My take is that Sartin had a good product and so whatever bizarre marketing techniques he would use could not be raised as evidence against his pace handicapping product.

My dear friend Dick Mitchell was another who parted with Howard, but Dick’s fine All In One program was surely influenced by Howard’s stuff. (All science and art is derived from something, and "influence" can be a positive force.)

Later, I visited Tom Ainslie (Dick Carter) in Ossining. Dick Carter, for me, was one of the greatest all-time human beings, and we owe it to him and his books that horse race handicapping has legitimacy today. I discovered that Dick Carter was using an updated Sartin program and finding it an excellent tool. Carter told me that his handicapping had become reinvigorated with Sartin’s methodology.

So now that Howard has died, how do we look back on his life? Was he the paranoid that some of his former followers allege? I don’t care. For me, he was a truly creative human being who produced something unique. Howard could play jazz on the piano, and you could see in his inventive way of living, that the jazz was there in everything.

Charlie Mingus had trouble dealing with people, as did Miles Davis.
They’re still great.

A number of the players who parted with Howard Sartin did so only after they had learned to win at the track. I suppose that if I had been a follower, I too may have parted. But from a safer distance, I could appreciate Doc Sartin.

On days when I am having an enjoyable chat with friends or family, I think back and long for something perhaps more challenging, and maybe “troubling” in a good way: another polemical discussion with Howard Sartin.

Mark Cramer

4 comments:

Anonymous said...

I sent Mark's latest book 'Tropical Downs' to Howard for Christmas last year and he told me he was reading through it, and that he was enjoying it, as he always did Marks fiction. Even at the end, Howard had great respect for Mark's rigour and 'free-lance' style. He reminded me of the several studies with real money Mark had done on Howard's software (the same software Dick Carter had been using), which resulted in donations to one of Mark's favourite charities.

The Sartin Methodology continues today, unabated. And the Music Man is indeed an apt metaphor for the man. Thanks for an entertaining appreciation.

Ted Craven

Anonymous said...

Thanks Mark
I went and dug out pace makes the race and Today still make sound judgment.
Mark by coincidence last month I just ordered two of your books but cannot find thoroughbred cycles.
I wonder what myth he is now thinking and the fact is ??.

The_Knight_Sky said...

Piper which two books did you order?
Not that I'm going to part with them. ;-)

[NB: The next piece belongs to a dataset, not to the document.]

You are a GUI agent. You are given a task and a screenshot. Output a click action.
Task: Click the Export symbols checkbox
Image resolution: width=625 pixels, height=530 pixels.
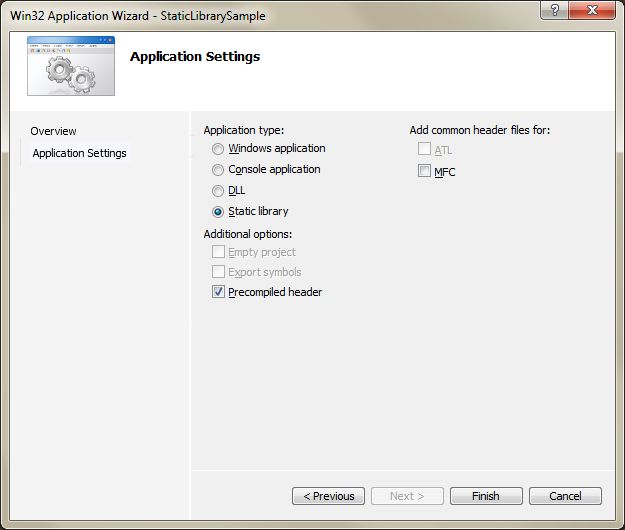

It's good to good to know that Mark Cramer alive and well.

I had featured Throughbred Cycles last month on my new blog and I will most certainly be featuring items related to Mr. Cramer's teachings in the future.

http://blog.horseplayersassociation.org/2009/03/mark-cramer-on-sartin.html

Dave Schwartz said...

I knew Howard very well. He was a true innovative thinker in the horse handicapping world.